Please explore HHRA’s new website to learn about these issues and track the progression of our science.

The mission of the HHRA is unique, as is its flagship project, The Heartland Study. No such project of its scope has ever been undertaken on public health issues arising from agricultural production systems without substantial, multi-year funding from the federal government. But in recent years, federal funding has been cut for several highly successful, long-term studies on children’s health. There seemed virtually no chance government funding would be available for a new and unusual project like The Heartland Study.

The Heartland Study team gathered at Franciscan Health Hospital in Indianapolis, IN in 2019.

And so our team pursued new ways to organize, manage, and fund the HS. We knew funding would have to be cobbled together from many sources, public and private. We wanted to keep overhead expenses as low as possible, so most of the funds raised would support new science. We also recognized the success of The Heartland Study rested on the ability of the science team to stay focused on the science, and the complicated, sensitive public health challenges we have chosen to take on.

Our team also recognized early on that our core mission would require novel integration of scientific tools, methods, and investigative models from several fields. We knew we would need a large and strong team of collaborators, each with deep experience. This is essential for our scientific work to benefit from their experience, their labs and equipment, colleagues and students, as well as sophisticated clinical research-support infrastructure. 

It was crystal clear we would never raise enough money to create all these research skills and capability from fresh ground and new seed, nor would we ever have enough funding to forge traditional, funding-driven partnerships among universities and research hospitals.

Our team found success through building trust, openness in sharing ideas and then finding better ones, and through the democratic sharing of responsibility and ownership. We came to realize The Heartland Study would succeed only if our team of committed scientists and clinicians remained in control. This meant that no one funder, administrator, university, or hospital partner could emerge as the primary fiscal agent and “leader” of the project. 

We had to create, and then retain open, collaborative decision processes on everything from research priorities and methods, recruitment of new partners and staff, and securing and managing funds. Why? Because the only reason a scientist, doctor, or clinical center joins The Heartland Study is because they too are concerned and care about the issues we are trying to shed new light upon. Because they want to help find answers.

Without a “mothership” to vest management and fiscal agent responsibilities upon, we had to invent an alternative. This led to the creation of the Heartland Health Research Alliance, the Heartland Study’s new governing body and principle funder. 

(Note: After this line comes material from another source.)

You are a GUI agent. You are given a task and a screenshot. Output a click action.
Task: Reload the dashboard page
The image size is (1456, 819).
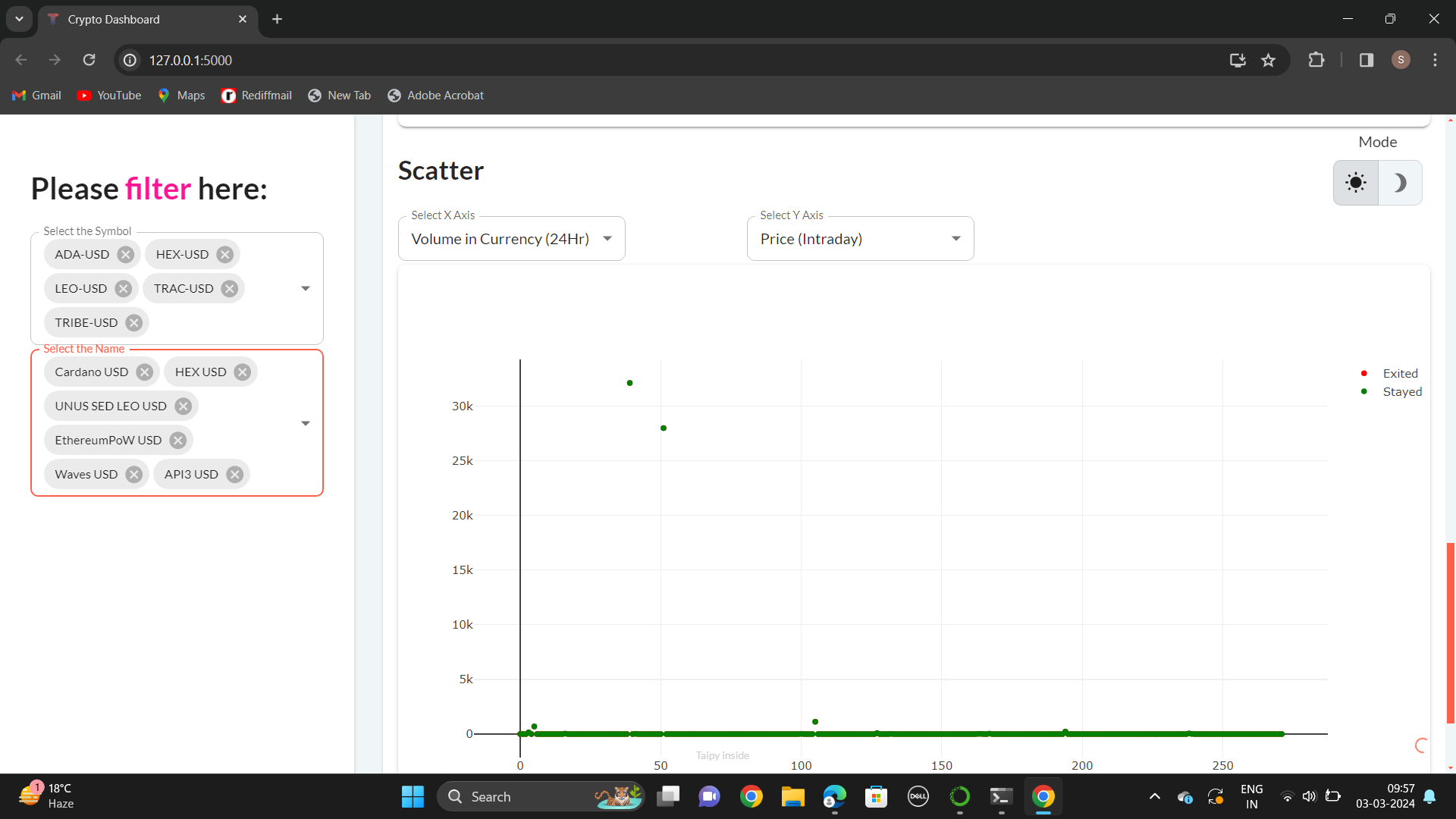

The word “Alliance” is central to what HHRA is about. Our success depends on our ability to live up to the core meaning of the word.

HHRA is focused now on managing and funding the Heartland Study, and related research initiatives in the U.S. and abroad. We are beginning to support graduate education in public health, with a focus on the food and agricultural sectors, and that which sustains us all, our daily bread.

HHRA leaders and scientists share the view that the scope of scientific and technological change in food and farming over the last one-half century has outpaced the ability of physicians and the public health community to recognize and mitigate the impacts of the chemicals and animal drugs now relied on so heavily in farming and food manufacturing. 

We hope the HHRA, and this new way to conduct and fund public health science, will help return public health science to its core mission — preventing harm to public health before it happens.